[Problem description]
Retype the line in which "577x400 pixels. How" appears, then every line after it until the records end. Leave out the pictures.

[Data for this task]
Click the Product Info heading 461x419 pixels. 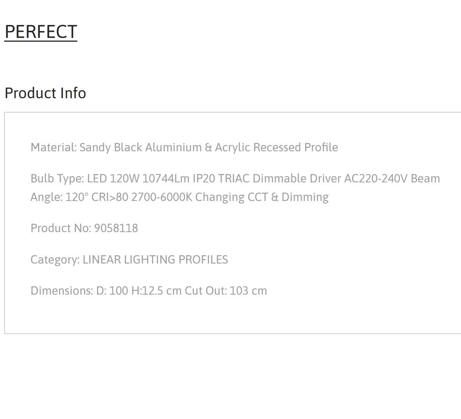tap(45, 93)
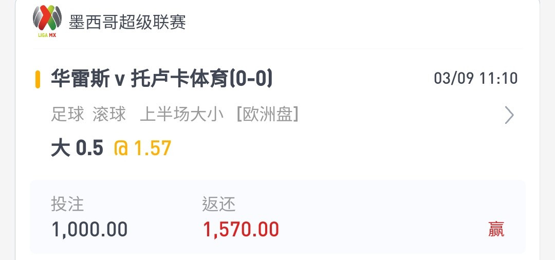Select the 滚球 in-play label
555x260 pixels.
109,115
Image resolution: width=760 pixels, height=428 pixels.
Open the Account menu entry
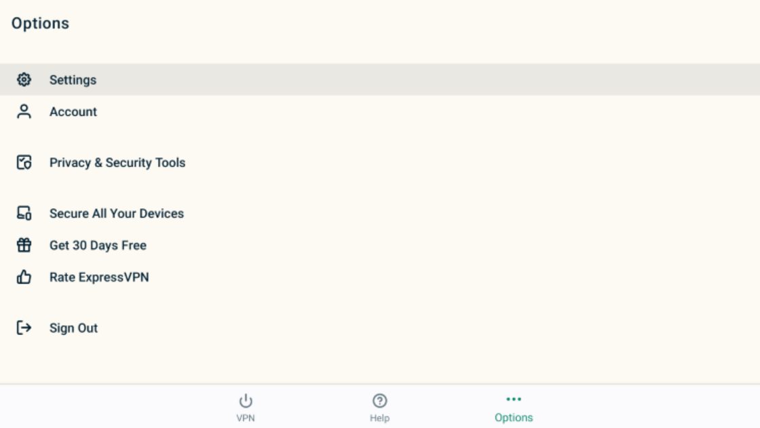(x=380, y=111)
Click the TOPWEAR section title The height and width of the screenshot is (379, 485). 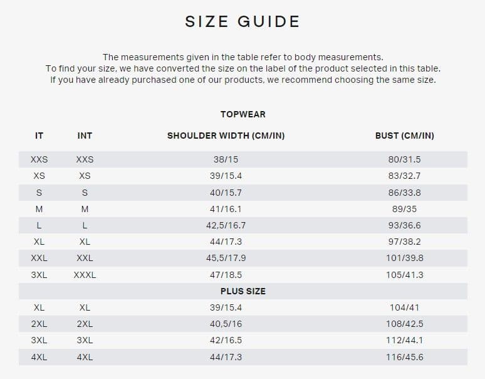pos(243,114)
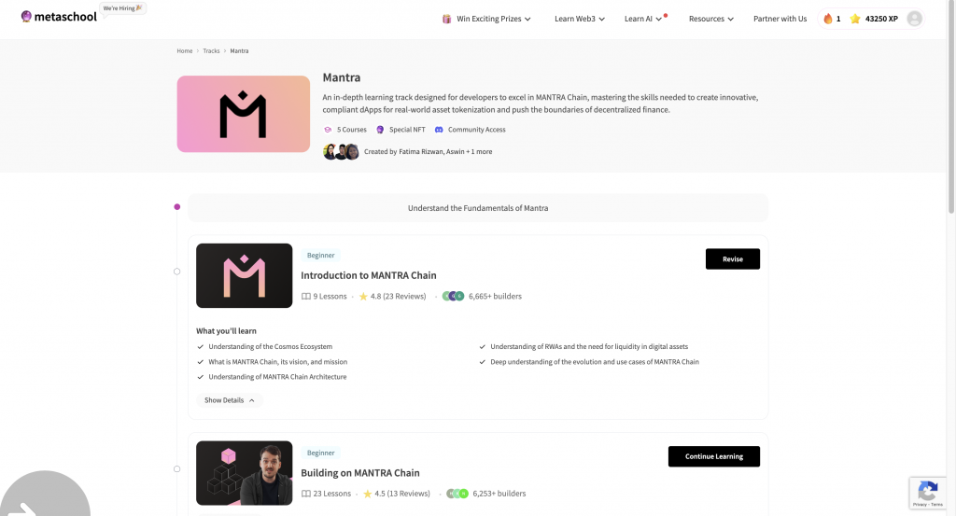Open the Resources menu
956x516 pixels.
(711, 19)
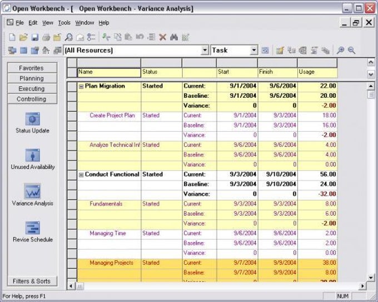Image resolution: width=378 pixels, height=302 pixels.
Task: Click the Open folder toolbar icon
Action: [x=23, y=37]
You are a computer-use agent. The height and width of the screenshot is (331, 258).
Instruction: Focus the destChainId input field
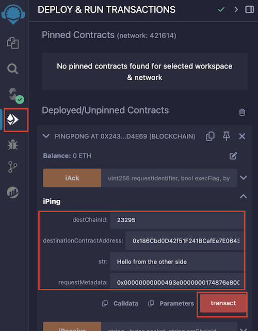(177, 220)
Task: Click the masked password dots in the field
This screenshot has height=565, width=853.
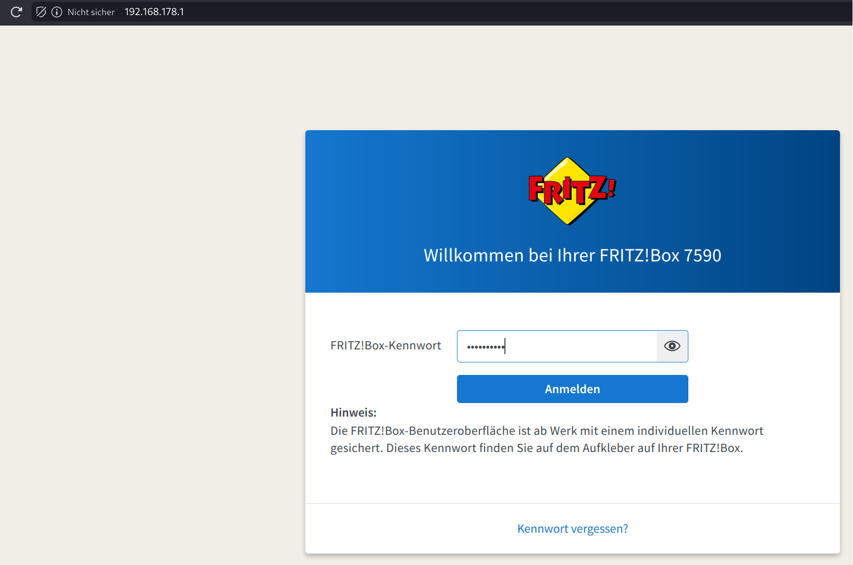Action: (x=485, y=347)

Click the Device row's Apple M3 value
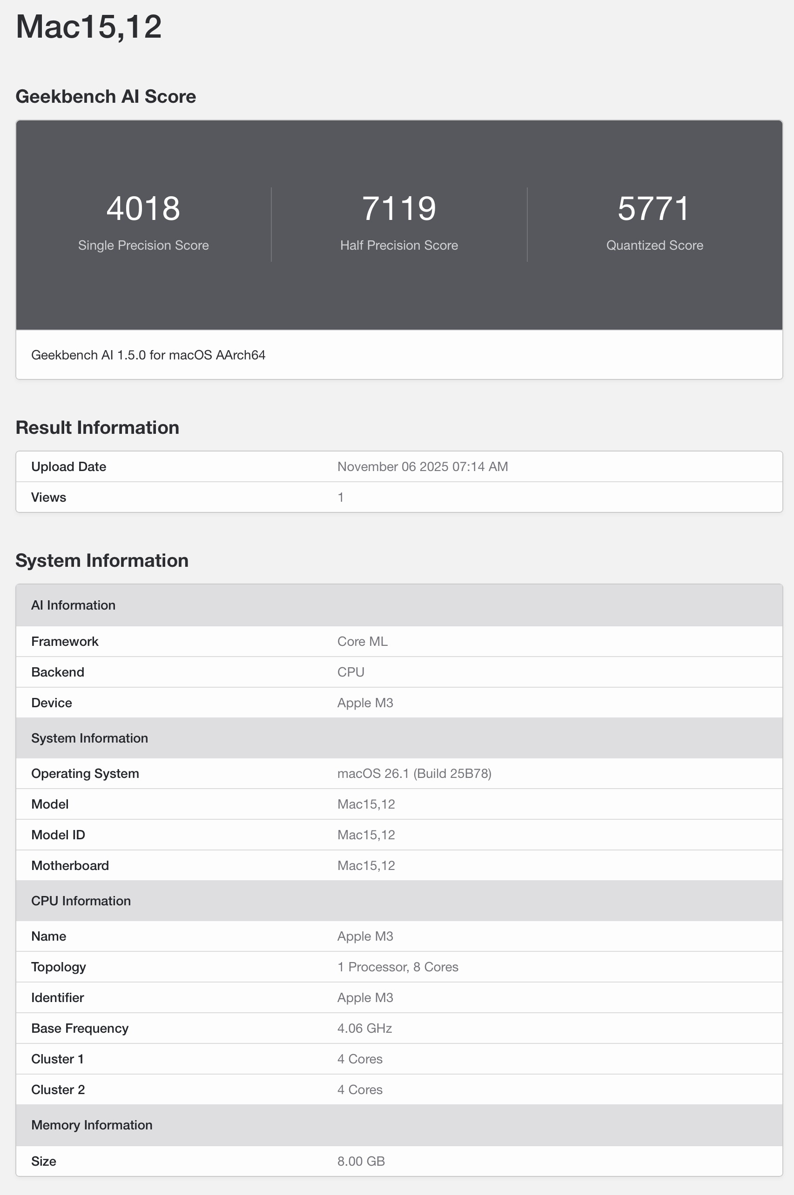point(365,703)
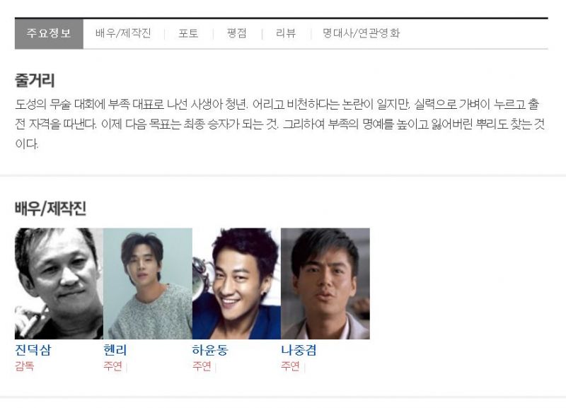
Task: Select the 주요정보 tab
Action: (49, 33)
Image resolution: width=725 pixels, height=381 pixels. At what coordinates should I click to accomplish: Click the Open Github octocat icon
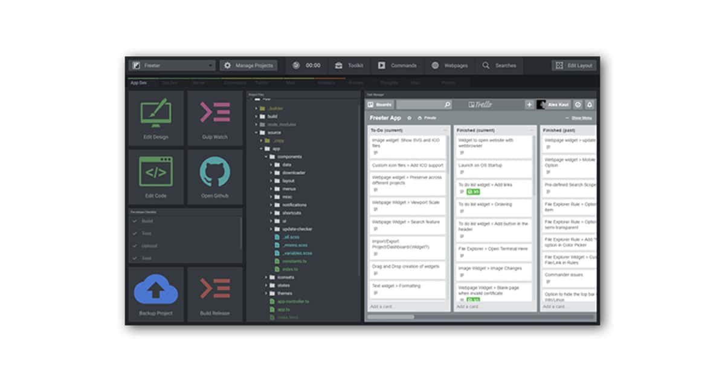pyautogui.click(x=214, y=172)
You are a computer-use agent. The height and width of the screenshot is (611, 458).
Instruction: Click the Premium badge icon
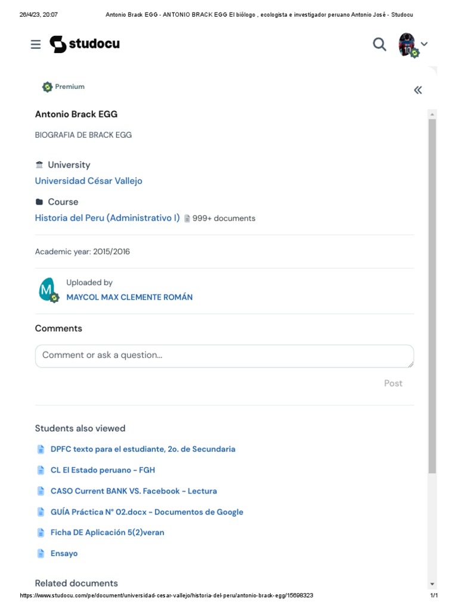click(x=48, y=87)
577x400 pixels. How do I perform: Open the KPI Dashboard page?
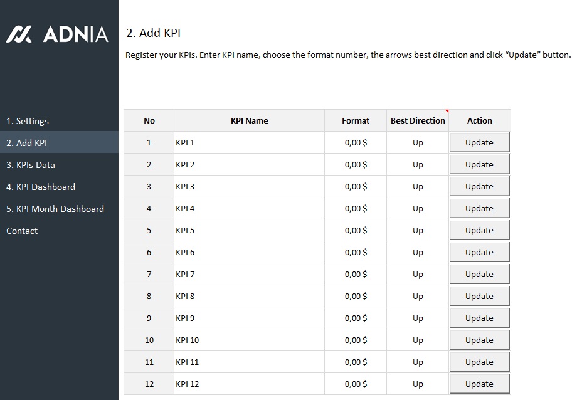coord(41,187)
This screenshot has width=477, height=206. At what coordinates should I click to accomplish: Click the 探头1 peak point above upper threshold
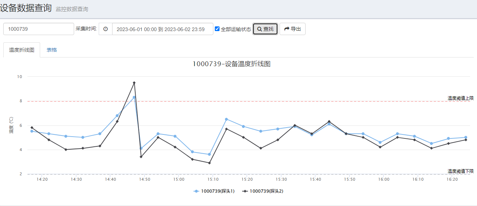pos(134,97)
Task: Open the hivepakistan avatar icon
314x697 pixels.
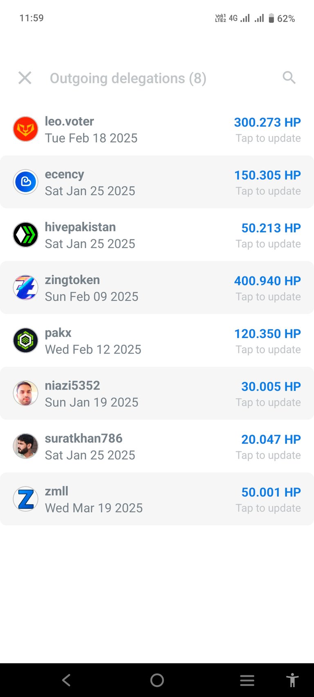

[Problem solution]
577x400 pixels. How do I perform: Open the KPI Dashboard page?
coord(41,187)
This screenshot has width=477, height=206. At what coordinates should I click to accomplish: Click the 探头1 peak point above upper threshold
pos(134,97)
Task: Open the hivepakistan avatar icon
314x697 pixels.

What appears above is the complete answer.